Elizabeth Gaskell's first novel, Mary Barton, published in 1848, opens with a description of Greenheys, then still a rural area on the outskirts of the city.[1][2] The writer Thomas De Quincey and pioneer socialist Robert Owen both lived at Greenheys House, overlooking the now culverted Cornbrook river.[3]
Manchester Science Park is on Pencroft Way, Lloyd Street North.[4]

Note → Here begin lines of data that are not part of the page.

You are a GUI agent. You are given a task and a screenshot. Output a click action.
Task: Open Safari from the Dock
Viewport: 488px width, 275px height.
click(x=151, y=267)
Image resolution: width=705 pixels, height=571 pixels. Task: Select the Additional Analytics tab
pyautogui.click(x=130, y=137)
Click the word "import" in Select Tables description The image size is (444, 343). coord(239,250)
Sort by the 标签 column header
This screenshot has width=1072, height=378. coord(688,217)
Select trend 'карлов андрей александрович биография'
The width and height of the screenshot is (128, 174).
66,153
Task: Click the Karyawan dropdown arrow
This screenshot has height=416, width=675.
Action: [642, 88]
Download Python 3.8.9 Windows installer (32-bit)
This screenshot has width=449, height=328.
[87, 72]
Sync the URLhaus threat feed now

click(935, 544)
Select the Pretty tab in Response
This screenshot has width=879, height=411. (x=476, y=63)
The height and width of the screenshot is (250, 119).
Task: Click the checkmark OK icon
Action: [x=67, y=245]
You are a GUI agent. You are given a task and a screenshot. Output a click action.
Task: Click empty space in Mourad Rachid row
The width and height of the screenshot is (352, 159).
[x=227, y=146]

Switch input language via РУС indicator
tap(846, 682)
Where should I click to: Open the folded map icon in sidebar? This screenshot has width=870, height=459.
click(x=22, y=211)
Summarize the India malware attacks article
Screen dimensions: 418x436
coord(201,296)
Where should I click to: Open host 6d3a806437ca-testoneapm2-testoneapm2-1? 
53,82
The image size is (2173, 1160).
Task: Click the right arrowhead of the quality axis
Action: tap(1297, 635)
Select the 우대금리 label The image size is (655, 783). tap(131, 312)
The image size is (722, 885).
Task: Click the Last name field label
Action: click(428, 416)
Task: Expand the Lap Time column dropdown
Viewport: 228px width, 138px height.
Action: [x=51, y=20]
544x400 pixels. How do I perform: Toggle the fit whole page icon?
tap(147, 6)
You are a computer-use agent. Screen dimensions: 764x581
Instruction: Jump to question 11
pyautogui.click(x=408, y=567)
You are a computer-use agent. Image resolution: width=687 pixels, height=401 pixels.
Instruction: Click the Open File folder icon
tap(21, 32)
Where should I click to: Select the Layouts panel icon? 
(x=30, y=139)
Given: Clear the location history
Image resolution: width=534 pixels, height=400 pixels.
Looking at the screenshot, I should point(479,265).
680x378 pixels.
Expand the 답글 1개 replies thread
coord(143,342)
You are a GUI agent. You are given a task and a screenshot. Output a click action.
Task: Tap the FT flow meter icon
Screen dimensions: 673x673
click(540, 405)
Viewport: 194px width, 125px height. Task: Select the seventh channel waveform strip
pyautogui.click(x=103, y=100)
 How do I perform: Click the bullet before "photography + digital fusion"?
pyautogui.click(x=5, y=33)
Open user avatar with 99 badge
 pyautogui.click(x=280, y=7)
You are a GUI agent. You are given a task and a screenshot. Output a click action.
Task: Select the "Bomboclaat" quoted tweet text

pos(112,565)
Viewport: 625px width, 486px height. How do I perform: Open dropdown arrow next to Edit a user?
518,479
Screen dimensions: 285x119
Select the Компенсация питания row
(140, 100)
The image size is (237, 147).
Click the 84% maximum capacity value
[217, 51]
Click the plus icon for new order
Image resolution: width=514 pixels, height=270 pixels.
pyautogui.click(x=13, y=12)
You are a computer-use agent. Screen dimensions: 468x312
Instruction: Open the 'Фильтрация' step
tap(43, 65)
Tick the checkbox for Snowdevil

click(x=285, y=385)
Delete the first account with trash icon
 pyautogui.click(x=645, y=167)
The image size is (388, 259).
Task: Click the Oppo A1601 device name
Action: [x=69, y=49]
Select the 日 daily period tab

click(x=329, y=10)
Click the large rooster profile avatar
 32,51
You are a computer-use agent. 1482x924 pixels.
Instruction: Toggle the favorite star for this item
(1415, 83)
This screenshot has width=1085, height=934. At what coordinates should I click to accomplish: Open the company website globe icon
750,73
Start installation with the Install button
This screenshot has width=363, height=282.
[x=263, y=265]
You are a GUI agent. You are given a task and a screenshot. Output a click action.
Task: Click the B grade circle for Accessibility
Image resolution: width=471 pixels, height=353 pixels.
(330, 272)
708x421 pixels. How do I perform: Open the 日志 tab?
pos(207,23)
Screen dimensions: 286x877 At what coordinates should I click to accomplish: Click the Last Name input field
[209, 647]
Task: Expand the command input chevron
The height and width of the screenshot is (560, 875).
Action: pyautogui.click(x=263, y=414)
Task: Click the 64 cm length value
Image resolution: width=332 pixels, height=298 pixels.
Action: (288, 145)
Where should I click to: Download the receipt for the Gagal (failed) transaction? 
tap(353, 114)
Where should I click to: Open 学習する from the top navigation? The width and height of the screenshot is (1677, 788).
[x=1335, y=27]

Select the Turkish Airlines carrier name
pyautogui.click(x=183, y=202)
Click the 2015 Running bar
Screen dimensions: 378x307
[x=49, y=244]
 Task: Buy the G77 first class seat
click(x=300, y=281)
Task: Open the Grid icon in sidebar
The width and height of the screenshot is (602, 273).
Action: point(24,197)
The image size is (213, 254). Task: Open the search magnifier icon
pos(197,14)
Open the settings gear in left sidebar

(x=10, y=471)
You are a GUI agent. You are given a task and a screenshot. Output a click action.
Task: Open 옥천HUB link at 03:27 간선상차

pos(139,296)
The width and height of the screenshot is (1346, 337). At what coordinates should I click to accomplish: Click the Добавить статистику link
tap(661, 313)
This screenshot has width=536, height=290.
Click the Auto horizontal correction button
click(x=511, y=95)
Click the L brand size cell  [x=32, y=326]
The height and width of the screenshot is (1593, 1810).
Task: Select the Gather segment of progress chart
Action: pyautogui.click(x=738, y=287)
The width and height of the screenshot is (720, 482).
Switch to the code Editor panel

Old Abbey Taphouse incident
On 30 September 1953, in a blatant act of racial segregation, black boxer Len Johnson and his friends were refused service at the Old Abbey Taphouse pub in Greenheys on account of the colour of Johnson's skin.[5] Manchester police were called to the pub and Johnson and his friends were thrown out.[6] Johnson was angered by this and enlisted the help of the then-Lord Mayor of Manchester, and the Bishop of Manchester to combat the stance. Over the following three days, more than 200 people, black and white, gathered to take part in a demonstration outside of the pub. Eventually the ban was overturned and Johnson, who was teetotal, was invited inside the pub to share a drink with the publican.[6] Their protest fuelled the momentum to end the colour bar policies of the era in the United Kingdom.[7] The Race Relations Act 1965 eventually made racial discrimination in public places unlawful in a direct response to the colour bar.[8] A mural exists outside of the pub dedicated to the event and Johnson's memory.[9]